# Carpet Runner!



## chrisstrikeagain (Apr 10, 2007)

Ok, i used to love lino tiles as a flooring. But the girl's cage started to smell bad. It got to the point where my dad was going to make me get rid of one or two. Now there is no way id ever do that.

And my cage is heavy and big so a outside hose down and deep cleanin isnt possible. So i figured, new flooring would be best. I got carpet runner. I cut it to size and clipped it on. Its great. I can simply take it out weekly to clean it. And wipe it down when needed. 

Any one else try it?


----------



## cjshrader (Feb 15, 2007)

What is it exactly?


----------



## chrisstrikeagain (Apr 10, 2007)

Well i googled it for a pic and nothin came up. So i guess i got the name wrong. 
Its plastic/vinyl and clear. One side is smooth and the other has pokey things so it can grip onto carpets.

» **DATA SECTION**:
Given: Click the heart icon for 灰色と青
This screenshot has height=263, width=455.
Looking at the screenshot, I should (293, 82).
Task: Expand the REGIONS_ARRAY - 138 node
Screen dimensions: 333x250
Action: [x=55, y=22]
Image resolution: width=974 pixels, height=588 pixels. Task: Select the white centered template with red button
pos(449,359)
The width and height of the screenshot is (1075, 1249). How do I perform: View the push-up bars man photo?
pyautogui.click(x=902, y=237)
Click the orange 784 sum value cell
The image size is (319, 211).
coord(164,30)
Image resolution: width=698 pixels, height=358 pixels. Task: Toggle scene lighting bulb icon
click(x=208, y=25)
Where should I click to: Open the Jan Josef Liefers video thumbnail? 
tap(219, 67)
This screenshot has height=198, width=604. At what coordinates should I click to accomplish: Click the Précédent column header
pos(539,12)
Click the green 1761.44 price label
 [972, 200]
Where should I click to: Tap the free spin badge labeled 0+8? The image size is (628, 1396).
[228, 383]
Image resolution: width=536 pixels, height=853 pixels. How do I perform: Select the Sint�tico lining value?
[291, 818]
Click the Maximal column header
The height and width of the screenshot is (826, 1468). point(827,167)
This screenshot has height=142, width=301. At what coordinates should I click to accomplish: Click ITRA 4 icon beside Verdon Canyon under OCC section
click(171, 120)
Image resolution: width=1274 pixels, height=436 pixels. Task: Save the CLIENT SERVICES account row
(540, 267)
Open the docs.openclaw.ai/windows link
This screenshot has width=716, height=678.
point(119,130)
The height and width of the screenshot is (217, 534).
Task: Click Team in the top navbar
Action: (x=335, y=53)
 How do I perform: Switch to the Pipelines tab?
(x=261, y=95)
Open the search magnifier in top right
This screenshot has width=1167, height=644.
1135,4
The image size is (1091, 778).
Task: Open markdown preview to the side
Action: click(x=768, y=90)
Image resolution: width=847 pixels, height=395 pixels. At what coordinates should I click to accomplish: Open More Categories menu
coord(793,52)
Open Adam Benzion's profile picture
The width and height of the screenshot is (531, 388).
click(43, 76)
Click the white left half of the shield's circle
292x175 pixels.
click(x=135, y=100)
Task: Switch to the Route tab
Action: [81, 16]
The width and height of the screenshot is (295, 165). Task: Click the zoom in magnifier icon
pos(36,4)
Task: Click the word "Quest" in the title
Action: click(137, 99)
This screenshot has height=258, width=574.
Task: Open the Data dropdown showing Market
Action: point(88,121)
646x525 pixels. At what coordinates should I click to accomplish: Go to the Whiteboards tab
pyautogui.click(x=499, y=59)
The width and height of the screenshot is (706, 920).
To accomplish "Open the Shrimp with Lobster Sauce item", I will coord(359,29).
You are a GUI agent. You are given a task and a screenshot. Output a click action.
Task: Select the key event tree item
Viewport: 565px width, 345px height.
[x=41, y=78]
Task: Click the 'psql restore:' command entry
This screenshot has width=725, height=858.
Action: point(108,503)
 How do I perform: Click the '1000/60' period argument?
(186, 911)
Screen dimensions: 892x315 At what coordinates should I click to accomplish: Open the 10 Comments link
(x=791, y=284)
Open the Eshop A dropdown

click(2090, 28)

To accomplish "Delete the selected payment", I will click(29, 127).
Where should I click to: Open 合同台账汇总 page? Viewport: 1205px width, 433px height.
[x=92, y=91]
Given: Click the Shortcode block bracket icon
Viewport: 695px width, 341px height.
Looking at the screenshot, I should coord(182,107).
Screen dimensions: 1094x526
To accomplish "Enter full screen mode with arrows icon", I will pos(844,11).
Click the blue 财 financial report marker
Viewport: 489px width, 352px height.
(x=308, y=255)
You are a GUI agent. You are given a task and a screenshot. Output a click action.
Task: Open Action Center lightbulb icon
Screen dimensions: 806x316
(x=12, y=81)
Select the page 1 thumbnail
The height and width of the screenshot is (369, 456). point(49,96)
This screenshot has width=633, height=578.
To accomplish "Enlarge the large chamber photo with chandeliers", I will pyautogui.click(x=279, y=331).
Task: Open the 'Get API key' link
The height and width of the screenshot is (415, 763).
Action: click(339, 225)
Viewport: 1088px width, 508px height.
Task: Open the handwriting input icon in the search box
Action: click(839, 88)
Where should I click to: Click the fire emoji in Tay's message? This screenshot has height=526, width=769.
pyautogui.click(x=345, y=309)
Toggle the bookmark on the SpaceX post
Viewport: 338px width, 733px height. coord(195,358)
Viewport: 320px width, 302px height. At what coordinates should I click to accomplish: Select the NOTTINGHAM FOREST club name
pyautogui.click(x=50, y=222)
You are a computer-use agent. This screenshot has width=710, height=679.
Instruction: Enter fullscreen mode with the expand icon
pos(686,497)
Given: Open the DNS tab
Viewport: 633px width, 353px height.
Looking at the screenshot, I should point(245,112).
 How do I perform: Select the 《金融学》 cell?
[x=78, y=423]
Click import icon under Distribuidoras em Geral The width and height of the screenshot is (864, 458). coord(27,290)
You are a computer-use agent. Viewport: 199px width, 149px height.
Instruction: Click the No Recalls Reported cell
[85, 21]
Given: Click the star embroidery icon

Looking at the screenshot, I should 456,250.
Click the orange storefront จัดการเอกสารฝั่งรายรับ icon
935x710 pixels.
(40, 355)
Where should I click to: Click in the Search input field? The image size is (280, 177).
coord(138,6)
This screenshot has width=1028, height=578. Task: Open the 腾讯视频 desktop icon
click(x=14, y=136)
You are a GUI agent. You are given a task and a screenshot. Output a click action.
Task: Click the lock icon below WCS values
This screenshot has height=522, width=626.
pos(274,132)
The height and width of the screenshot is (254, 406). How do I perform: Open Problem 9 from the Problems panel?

» **PROMPT**: Reproduce the carpet runner thread verbatim from "And my cage" to "else try it?".

» **FINISHED TASK**:
And my cage is heavy and big so a outside hose down and deep cleanin isnt possible. So i figured, new flooring would be best. I got carpet runner. I cut it to size and clipped it on. Its great. I can simply take it out weekly to clean it. And wipe it down when needed. 

Any one else try it?